Vaughn’s character (seriously, names don’t matter in this movie) stumbles onto Google to search for new jobs when he actually decides that the search engine could be the answer to all of their problems. Cue a dramatic realisation, and the two of them head to Mountain View to start a job at Google. What they find, however, is an internship program where they will compete for jobs in teams against others.
Cue a pre-packaged fish-out-of-water story that a ten-year old could write with a few broken crayons, a poorly executed love story between Owen Wilson and a senior Googler in the form of Rose Byrne with toilet humour, racial stereotypes and a cookie-cutter cast of jocks, nerds and geeks.
What’s so disappointing about this movie is that it’s set against the backdrops of one of the world’s smartest, most inspiring companies: Google. A company whose founder got up at its most recent developer conference and showed us why we still believe that six little letters in a nonsense word can still help change the world.
Watching Vaughn and Wilson navigate their internships is like watching your parents discovering Google+: difficult and unadvisable.
One of the worlds smartest companies has been reduced to lowest common denominator humour. It’s has no moral substance, no intellectual credibility and barely any anchor in reality, so why did Google do it? Why choose to be affiliated with this movie?
One simple reason: advertising.
If you take a shot every time you see a Nexus device or a Chromebook, you’ll be dead of alcohol poisoning before the first reel is through. The whole movie culminates in a scene where the intern team shows a local business how they can expand using Google’s services, including Trends, Analytics, Google+, Nexus devices and good-old fashioned enthusiasm. It’s an unintelligent Google ad starring a giant and a once-broken nose.

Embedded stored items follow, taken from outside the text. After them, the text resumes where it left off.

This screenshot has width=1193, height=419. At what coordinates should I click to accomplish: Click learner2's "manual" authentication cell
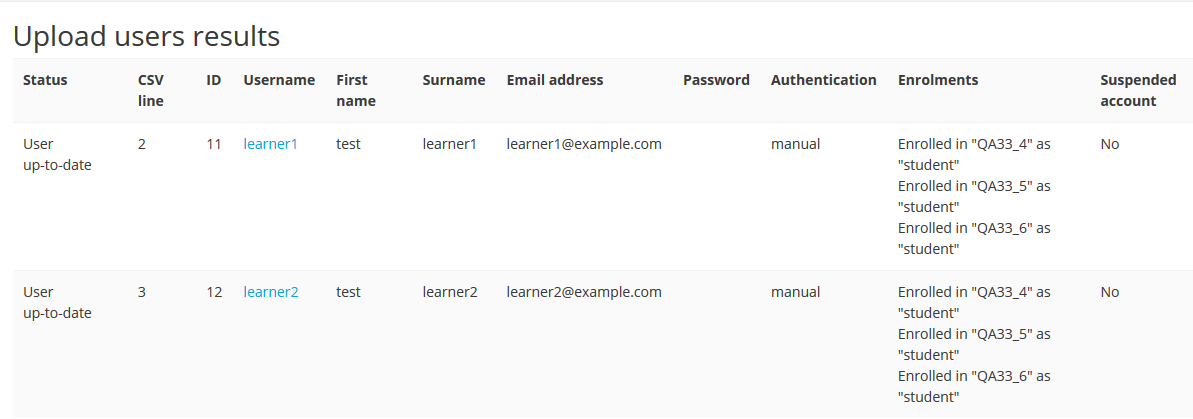point(795,292)
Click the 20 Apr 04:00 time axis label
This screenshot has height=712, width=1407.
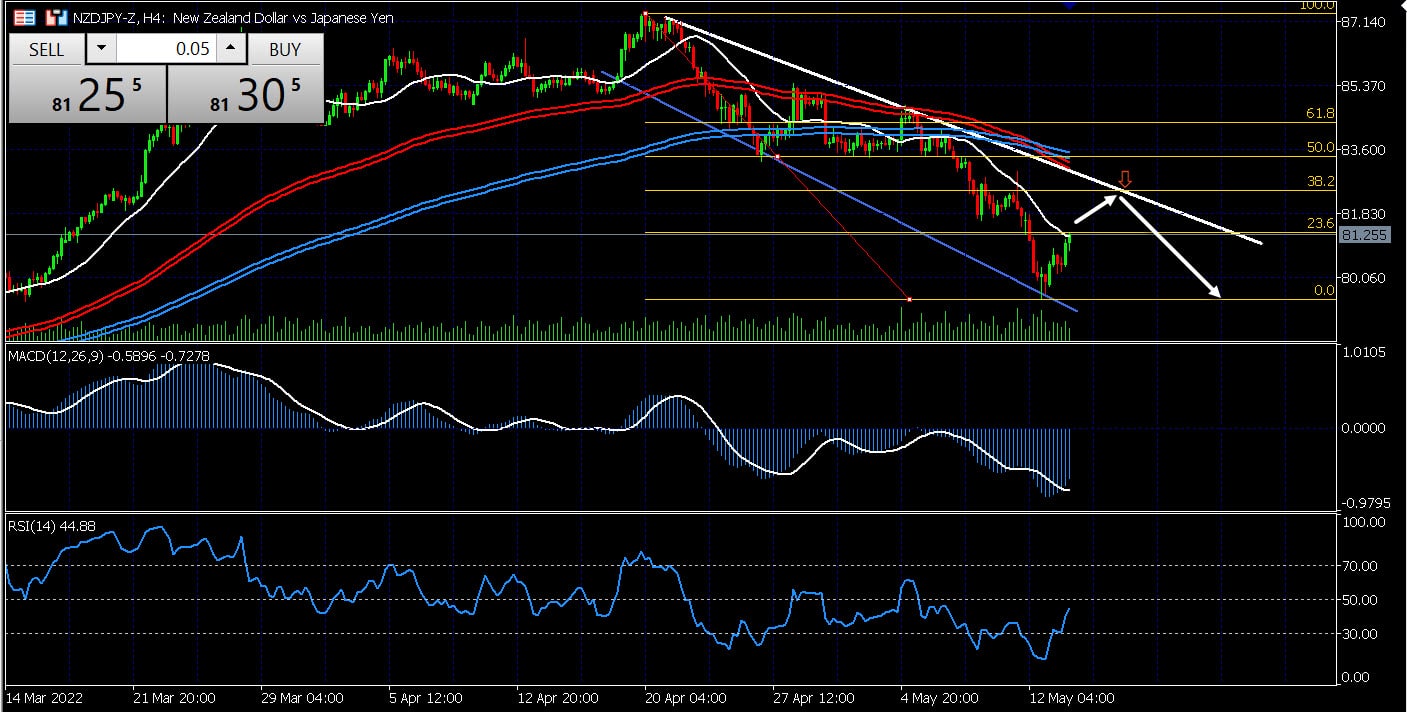click(x=686, y=697)
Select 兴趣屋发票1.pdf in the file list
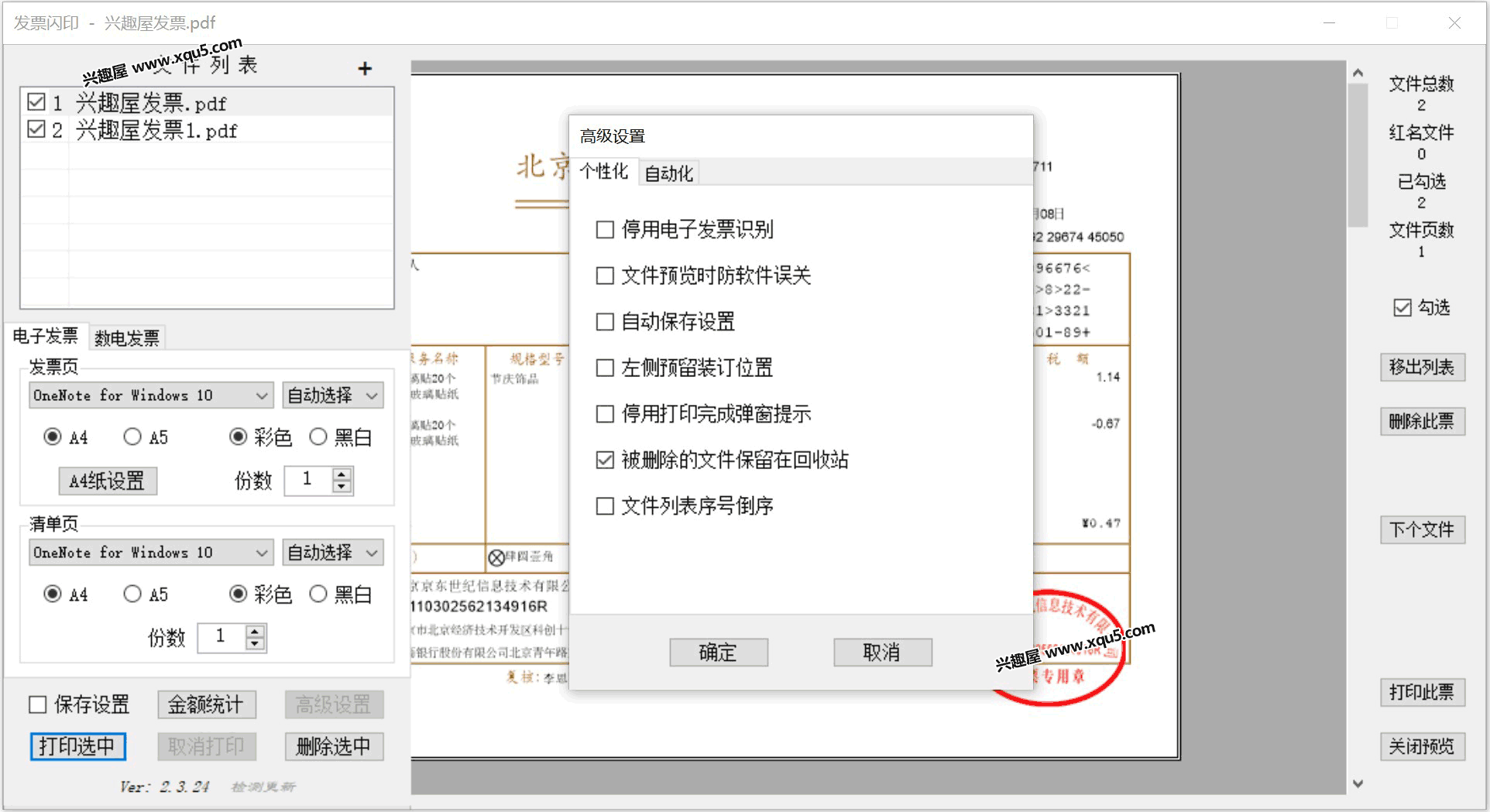 coord(156,131)
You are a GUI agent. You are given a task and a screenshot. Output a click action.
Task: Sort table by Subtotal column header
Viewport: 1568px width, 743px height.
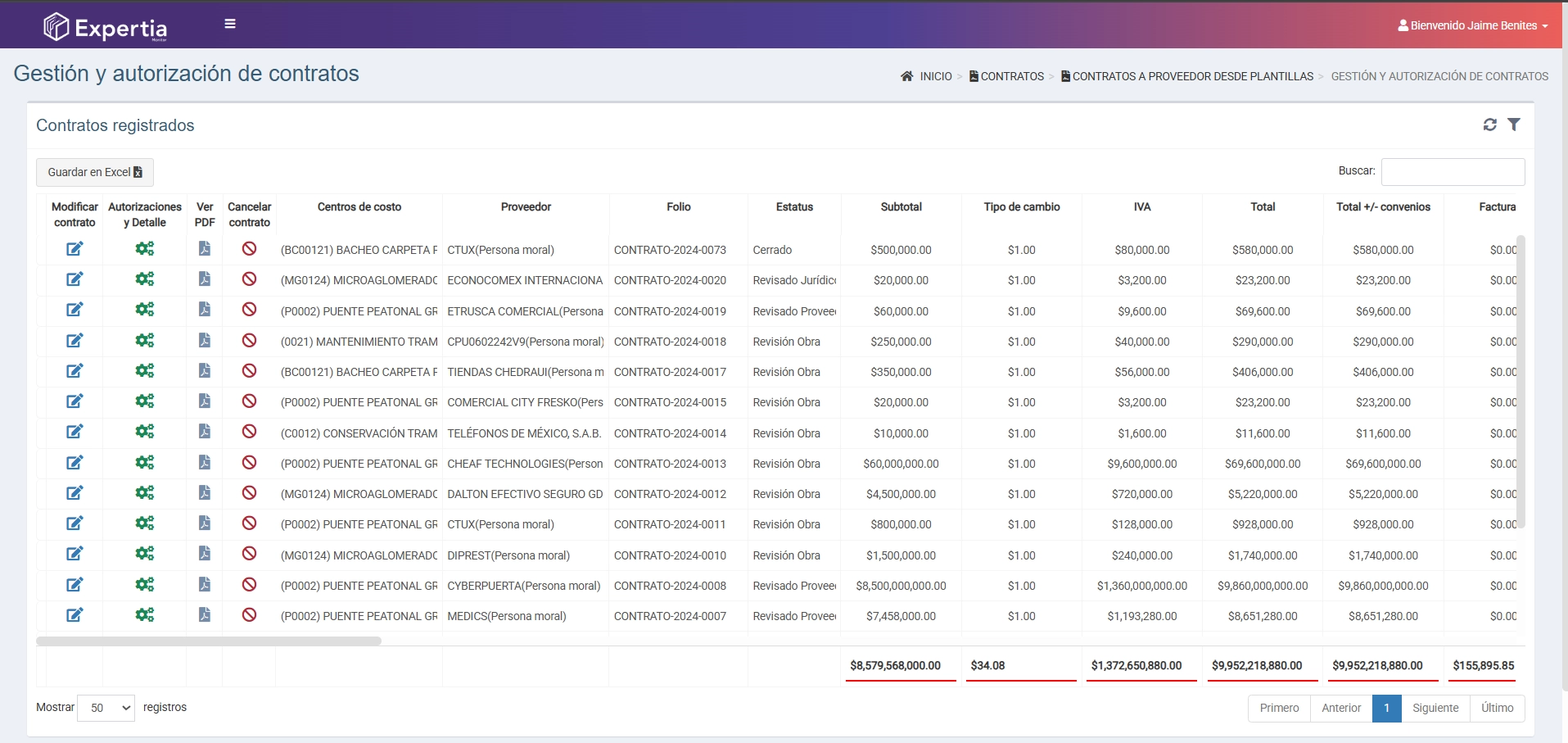[901, 207]
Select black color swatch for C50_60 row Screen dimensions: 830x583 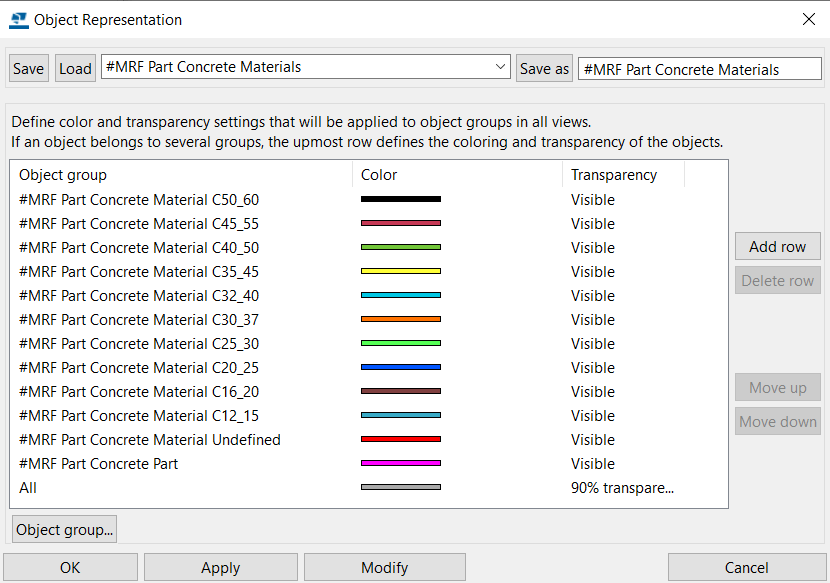tap(401, 199)
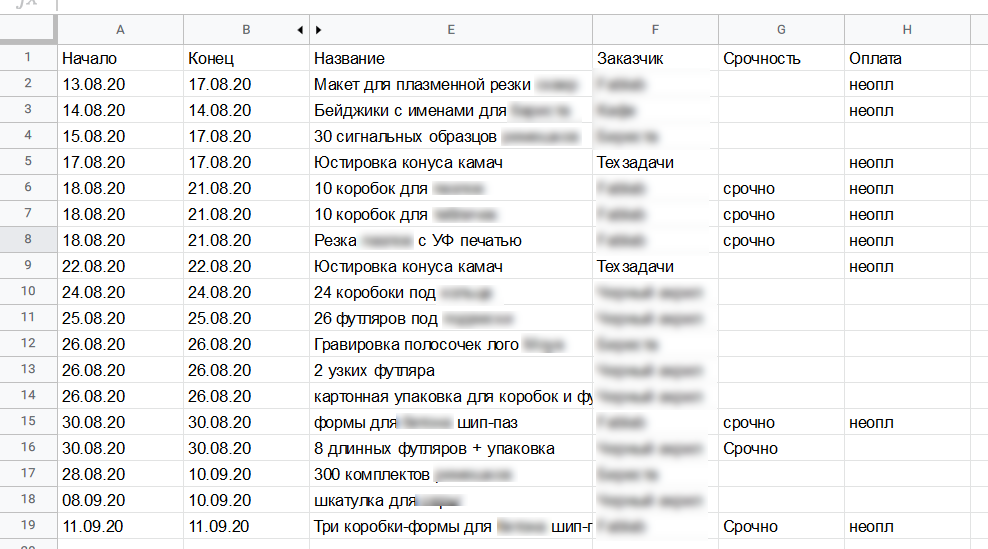Expand hidden columns with right arrow

[x=318, y=30]
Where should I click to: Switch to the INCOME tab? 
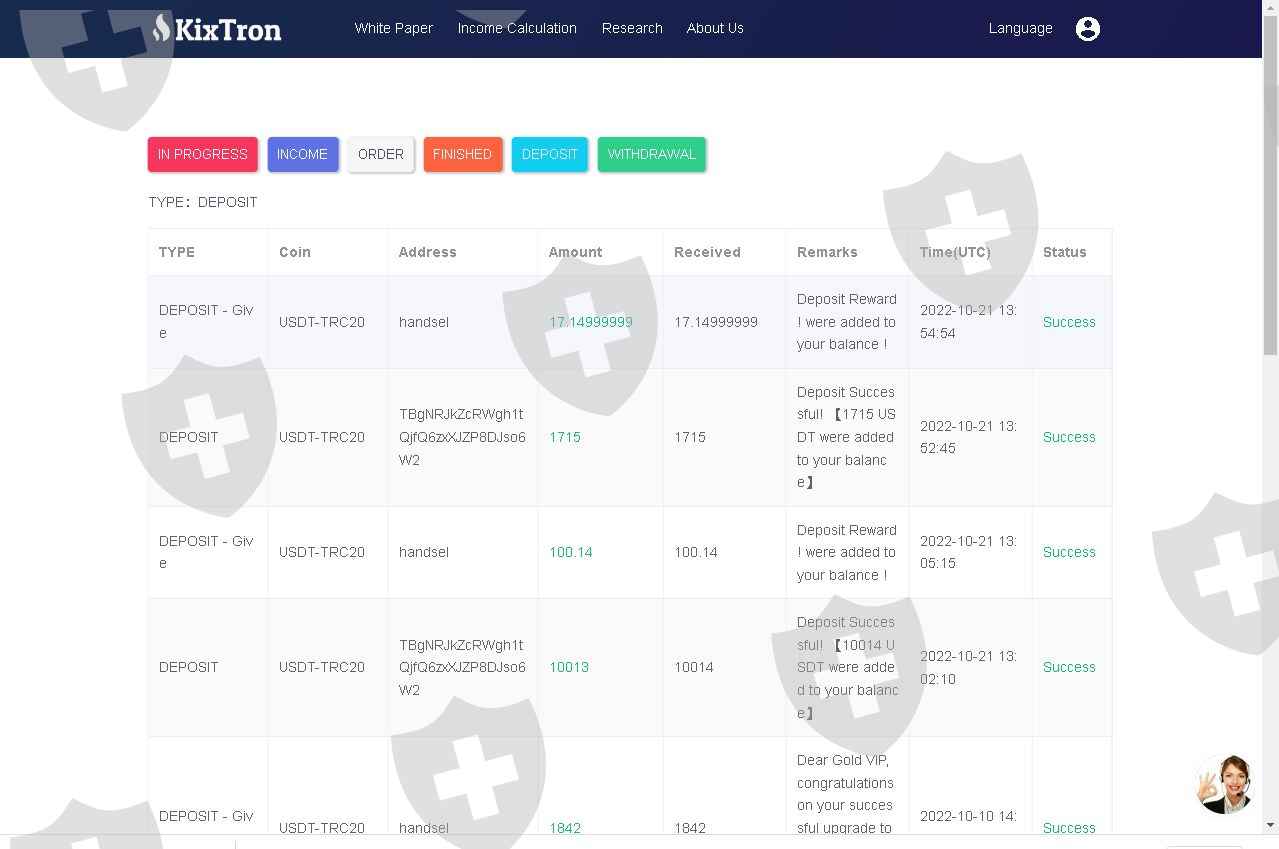coord(303,154)
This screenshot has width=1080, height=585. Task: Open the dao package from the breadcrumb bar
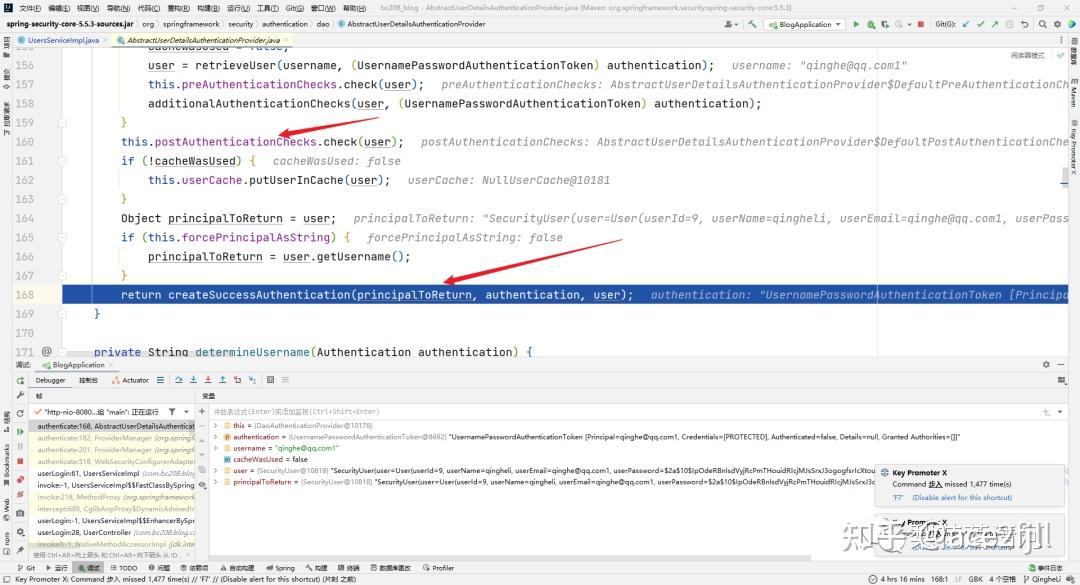pos(321,23)
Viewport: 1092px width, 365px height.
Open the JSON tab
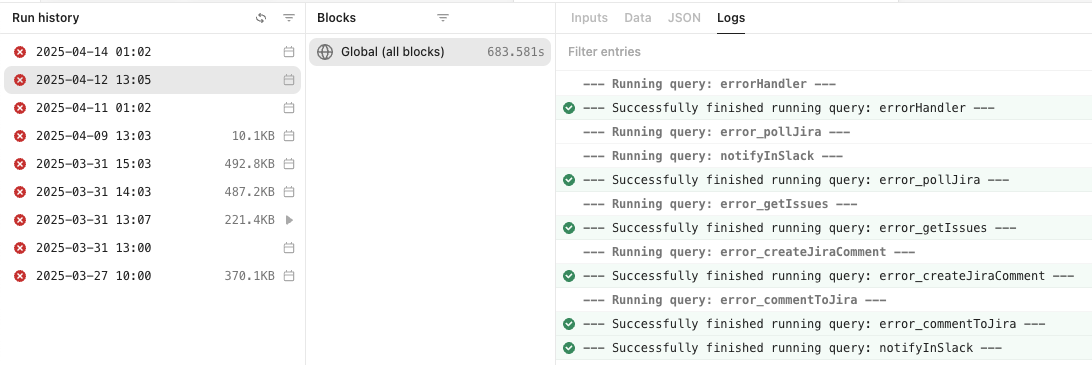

The Internship only has one redeeming feature: Mountain View. If you’ve ever wondered what Google’s main campus really looks like, or been curious as to the perks that Googlers enjoy, wait for The Internship to come out on DVD and Blu-ray, fast-forward to when they arrive at Google and enjoy that five minutes. Then take the disc out of your player and set it the f*ck on fire. It’s the least the movie deserves.